• [Texto fornecido]:
Se há um trabalho
fácil, deve ser elaborar o orçamento federal. Afirmação algo injusta, reconheço,
mas me concedam um par de parágrafos e prometo tentar esclarecê-la.
O orçamento apresenta
duas características cruciais. A primeira é seu tamanho: em 2017 os gastos
federais (sem contar transferências a estados e municípios) devem superar com
folga a marca de R$ 1,2 trilhão, correspondente a cerca de 20% do PIB. A
segunda, tão importante quanto, é a extraordinária rigidez do gasto.
Algo como 80% do
orçamento consiste de gastos obrigatórios, dentre os quais as rubricas mais
relevantes referem-se ao INSS (40% do gasto, ou 8% do PIB) e pessoal (20% do
gasto, 4% do PIB). É neste sentido que a elaboração do orçamento é uma tarefa
fácil: regras determinam quase todo o gasto, não os envolvidos na discussão da
proposta orçamentária.
O restante, 20%, é
denominado gasto discricionário, porque, em tese, caberia ao Executivo (ao
formular o orçamento) e ao Legislativo (ao aprová-lo) a discussão política
sobre a destinação dos recursos públicos. Mas apenas em tese.
De fato, pouco mais da
metade deste dispêndio corresponde a mais uma “jabuticaba”: o “gasto
discricionário não-contingenciável”, isto é, despesas sobre as quais, na
prática, o governo não detém controle, como o gasto mínimo em Saúde e Educação,
que representa quase 10% do orçamento, ou 2% do PIB.
Posto de outra forma, a
margem de manobra do orçamento, ou seja, o espaço para a discussão política dos
recursos públicos, é ínfima: menos de 2% do PIB.
Sabendo disto não pude
conter uma gargalhada ao ler a coluna de Marcos Nobre no Pravda
(perdão, Valor Econômico) afirmando que, ao aprovar o teto do gasto (PEC
241) “o sistema político está abrindo mão de arbitrar essas margens de manobra
que, no final das contas, são a sua própria razão de ser, o fundamento de seu
poder”.
Nada mais distante da
realidade: esta margem desapareceu há tempos e encolherá ainda mais caso a PEC
241 não seja aprovada. As prioridades do orçamento de 2017 (ou 2018, 2019, 2020...)
são ditadas, em larga medida, pelas prioridades do constituinte de 1988 (e
demais emendas a partir de então), este sim completamente descrente da
capacidade do mundo político de atender as demandas da sociedade brasileira,
recorrendo ao engessamento do gasto em proporção inédita.
É bom que se diga que a
PEC 241, embora ataque a primeira propriedade do orçamento (o tamanho do gasto),
ainda que em ritmo glacial, não tem qualquer efeito, por si só, na segunda.

• [Os registros]:
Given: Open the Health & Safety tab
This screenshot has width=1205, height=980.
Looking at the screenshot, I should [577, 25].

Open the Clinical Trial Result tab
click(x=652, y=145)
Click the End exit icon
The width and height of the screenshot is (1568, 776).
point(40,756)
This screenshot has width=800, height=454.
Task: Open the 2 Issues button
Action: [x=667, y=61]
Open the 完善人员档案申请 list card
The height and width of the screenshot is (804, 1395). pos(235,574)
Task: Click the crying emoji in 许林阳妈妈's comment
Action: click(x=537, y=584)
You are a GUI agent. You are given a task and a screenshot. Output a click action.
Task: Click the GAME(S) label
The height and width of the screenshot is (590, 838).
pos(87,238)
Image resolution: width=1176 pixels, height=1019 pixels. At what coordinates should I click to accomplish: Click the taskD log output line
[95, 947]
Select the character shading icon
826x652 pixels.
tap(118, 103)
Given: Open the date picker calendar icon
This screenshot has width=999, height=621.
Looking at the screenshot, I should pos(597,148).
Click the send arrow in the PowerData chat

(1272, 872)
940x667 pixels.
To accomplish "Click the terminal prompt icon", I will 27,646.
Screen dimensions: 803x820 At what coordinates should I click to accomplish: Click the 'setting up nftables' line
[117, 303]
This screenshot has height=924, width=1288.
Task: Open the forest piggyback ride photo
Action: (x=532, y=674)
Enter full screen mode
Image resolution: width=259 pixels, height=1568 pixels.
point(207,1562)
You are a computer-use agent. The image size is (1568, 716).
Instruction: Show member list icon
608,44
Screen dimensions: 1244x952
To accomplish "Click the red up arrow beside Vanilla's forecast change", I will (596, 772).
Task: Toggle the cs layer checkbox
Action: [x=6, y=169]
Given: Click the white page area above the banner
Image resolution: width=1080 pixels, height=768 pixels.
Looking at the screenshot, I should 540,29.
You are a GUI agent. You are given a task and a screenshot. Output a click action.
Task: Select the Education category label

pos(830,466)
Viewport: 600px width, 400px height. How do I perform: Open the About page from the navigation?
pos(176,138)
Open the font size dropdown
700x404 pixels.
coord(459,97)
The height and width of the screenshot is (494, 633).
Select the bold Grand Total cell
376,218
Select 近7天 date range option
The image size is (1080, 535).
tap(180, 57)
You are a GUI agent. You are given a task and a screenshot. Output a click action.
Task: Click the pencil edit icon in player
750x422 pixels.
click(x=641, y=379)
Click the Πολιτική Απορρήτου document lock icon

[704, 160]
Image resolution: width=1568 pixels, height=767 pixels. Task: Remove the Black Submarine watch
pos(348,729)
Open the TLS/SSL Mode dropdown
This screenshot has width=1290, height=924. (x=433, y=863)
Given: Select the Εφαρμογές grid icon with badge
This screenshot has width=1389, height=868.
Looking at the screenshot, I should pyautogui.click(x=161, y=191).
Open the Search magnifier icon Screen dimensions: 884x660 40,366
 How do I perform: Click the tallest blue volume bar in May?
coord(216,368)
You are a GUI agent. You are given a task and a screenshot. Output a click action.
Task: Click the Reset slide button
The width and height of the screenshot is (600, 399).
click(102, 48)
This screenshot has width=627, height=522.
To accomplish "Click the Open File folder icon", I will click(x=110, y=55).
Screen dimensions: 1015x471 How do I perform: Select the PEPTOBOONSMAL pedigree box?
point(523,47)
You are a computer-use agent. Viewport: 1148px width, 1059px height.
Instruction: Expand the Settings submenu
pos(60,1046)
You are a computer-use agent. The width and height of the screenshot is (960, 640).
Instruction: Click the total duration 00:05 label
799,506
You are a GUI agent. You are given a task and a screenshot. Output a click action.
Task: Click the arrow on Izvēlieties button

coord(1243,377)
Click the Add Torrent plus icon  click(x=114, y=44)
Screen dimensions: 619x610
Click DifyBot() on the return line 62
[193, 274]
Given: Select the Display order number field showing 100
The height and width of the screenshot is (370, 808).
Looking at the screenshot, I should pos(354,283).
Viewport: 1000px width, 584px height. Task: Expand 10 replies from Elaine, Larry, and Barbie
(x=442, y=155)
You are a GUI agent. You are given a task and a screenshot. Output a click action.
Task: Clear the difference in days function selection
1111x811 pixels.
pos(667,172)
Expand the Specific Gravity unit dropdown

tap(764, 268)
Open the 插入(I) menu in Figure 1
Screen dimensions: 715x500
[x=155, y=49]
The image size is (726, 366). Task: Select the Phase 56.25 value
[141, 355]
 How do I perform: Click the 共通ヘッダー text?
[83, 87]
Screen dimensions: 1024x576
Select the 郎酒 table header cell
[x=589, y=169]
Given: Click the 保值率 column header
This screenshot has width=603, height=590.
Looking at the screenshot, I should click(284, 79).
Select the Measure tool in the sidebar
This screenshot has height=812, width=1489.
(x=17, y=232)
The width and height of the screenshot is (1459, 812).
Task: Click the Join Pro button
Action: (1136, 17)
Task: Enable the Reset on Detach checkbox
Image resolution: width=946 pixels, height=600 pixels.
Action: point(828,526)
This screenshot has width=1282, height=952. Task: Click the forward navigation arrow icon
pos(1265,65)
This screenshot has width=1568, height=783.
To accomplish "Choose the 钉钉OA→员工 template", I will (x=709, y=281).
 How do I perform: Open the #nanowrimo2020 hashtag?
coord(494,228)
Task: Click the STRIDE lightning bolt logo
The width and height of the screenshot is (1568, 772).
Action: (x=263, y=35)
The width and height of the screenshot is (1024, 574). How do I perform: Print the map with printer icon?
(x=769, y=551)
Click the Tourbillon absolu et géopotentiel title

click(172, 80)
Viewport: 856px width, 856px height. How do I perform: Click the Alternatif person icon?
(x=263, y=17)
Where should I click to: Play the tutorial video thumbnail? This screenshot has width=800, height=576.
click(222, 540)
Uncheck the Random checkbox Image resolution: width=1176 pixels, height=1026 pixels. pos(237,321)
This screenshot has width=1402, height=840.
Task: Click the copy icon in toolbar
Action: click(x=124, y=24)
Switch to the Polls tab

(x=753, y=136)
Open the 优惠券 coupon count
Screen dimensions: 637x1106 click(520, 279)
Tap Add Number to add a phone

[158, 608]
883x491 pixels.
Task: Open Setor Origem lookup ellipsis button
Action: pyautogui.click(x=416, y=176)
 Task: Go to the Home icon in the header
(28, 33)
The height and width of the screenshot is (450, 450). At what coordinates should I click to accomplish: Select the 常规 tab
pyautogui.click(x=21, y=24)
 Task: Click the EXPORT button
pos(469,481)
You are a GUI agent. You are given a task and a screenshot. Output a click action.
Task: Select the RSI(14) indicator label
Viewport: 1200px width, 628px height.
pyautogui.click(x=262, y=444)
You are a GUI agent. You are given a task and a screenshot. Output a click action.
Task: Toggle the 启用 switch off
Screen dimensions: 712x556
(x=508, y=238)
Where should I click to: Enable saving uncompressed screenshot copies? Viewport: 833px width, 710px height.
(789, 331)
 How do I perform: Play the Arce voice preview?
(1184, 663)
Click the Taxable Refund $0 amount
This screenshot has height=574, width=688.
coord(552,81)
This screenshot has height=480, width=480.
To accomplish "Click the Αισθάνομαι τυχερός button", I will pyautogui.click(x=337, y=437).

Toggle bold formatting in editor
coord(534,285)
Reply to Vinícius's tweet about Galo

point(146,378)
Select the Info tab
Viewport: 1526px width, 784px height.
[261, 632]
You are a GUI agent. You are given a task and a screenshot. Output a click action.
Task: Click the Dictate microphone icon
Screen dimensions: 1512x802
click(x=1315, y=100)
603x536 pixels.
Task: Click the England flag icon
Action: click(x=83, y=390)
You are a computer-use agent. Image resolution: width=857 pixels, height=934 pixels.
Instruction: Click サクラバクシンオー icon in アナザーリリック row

• [Problema proposto 1]: No texto sobre o orçamento federal, qual é a parcela do orçamento formada por gastos obrigatórios?
• [Problema proposto 2]: Liste todas as linhas dos registros em que aparece a palavra "navigation".

• [Solução do problema 1]: Algo como 80% do orçamento.

• [Solução do problema 2]:
Viewport: 600px width, 400px height. How do I perform: Open the About page from the navigation?
This screenshot has width=1282, height=952. Task: Click the forward navigation arrow icon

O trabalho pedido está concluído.